:: Description of the task ::
Rewrite the entries below, putting "desktop automation agent" wherever "computer-use agent" occurs and leaving every other character as it is.
--- begin Material supplied ---
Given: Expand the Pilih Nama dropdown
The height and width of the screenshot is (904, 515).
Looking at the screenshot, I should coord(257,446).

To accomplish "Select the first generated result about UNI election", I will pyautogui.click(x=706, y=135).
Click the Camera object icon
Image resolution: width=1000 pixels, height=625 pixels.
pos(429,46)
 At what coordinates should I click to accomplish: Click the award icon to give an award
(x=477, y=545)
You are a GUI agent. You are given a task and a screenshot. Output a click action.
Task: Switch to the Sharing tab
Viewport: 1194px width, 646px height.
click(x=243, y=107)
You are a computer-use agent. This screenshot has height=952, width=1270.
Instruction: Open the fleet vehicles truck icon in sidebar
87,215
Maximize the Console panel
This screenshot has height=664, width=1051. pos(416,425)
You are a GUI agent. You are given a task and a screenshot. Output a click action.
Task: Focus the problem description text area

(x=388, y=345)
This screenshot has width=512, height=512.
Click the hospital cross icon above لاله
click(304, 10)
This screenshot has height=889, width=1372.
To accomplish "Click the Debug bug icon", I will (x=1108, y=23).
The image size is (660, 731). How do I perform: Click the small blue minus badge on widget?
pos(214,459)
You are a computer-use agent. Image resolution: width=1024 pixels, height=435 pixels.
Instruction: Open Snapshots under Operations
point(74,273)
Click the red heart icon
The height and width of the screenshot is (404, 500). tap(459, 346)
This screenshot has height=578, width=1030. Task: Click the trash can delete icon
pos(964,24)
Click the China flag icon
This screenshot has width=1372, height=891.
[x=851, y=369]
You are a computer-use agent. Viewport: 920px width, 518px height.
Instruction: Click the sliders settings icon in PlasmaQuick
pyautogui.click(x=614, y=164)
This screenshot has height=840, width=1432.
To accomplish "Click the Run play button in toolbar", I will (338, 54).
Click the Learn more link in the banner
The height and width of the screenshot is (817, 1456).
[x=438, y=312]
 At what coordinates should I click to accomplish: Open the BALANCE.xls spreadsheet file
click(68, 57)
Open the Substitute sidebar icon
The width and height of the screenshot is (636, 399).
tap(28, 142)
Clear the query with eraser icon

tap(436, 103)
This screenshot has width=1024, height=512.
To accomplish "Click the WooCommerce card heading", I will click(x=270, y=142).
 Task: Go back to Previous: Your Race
--- end Material supplied ---
:: Response to the exercise ::
Given: Expand the Pilih Nama dropdown
The height and width of the screenshot is (904, 515).
Looking at the screenshot, I should coord(257,446).

To accomplish "Select the first generated result about UNI election", I will pyautogui.click(x=706, y=135).
Click the Camera object icon
Image resolution: width=1000 pixels, height=625 pixels.
pos(429,46)
 At what coordinates should I click to accomplish: Click the award icon to give an award
(x=477, y=545)
You are a GUI agent. You are given a task and a screenshot. Output a click action.
Task: Switch to the Sharing tab
Viewport: 1194px width, 646px height.
click(x=243, y=107)
You are a desktop automation agent. This screenshot has height=952, width=1270.
Instruction: Open the fleet vehicles truck icon in sidebar
87,215
Maximize the Console panel
This screenshot has height=664, width=1051. pos(416,425)
You are a GUI agent. You are given a task and a screenshot. Output a click action.
Task: Focus the problem description text area

(x=388, y=345)
This screenshot has width=512, height=512.
Click the hospital cross icon above لاله
click(304, 10)
This screenshot has height=889, width=1372.
To accomplish "Click the Debug bug icon", I will (x=1108, y=23).
The image size is (660, 731). How do I perform: Click the small blue minus badge on widget?
pos(214,459)
You are a desktop automation agent. Image resolution: width=1024 pixels, height=435 pixels.
Instruction: Open Snapshots under Operations
point(74,273)
Click the red heart icon
The height and width of the screenshot is (404, 500). tap(459, 346)
This screenshot has height=578, width=1030. Task: Click the trash can delete icon
pos(964,24)
Click the China flag icon
This screenshot has width=1372, height=891.
[x=851, y=369]
You are a desktop automation agent. Viewport: 920px width, 518px height.
Instruction: Click the sliders settings icon in PlasmaQuick
pyautogui.click(x=614, y=164)
This screenshot has height=840, width=1432.
To accomplish "Click the Run play button in toolbar", I will (338, 54).
Click the Learn more link in the banner
The height and width of the screenshot is (817, 1456).
[x=438, y=312]
 At what coordinates should I click to accomplish: Open the BALANCE.xls spreadsheet file
click(68, 57)
Open the Substitute sidebar icon
The width and height of the screenshot is (636, 399).
tap(28, 142)
Clear the query with eraser icon

tap(436, 103)
This screenshot has width=1024, height=512.
To accomplish "Click the WooCommerce card heading", I will click(x=270, y=142).
 Task: Go back to Previous: Your Race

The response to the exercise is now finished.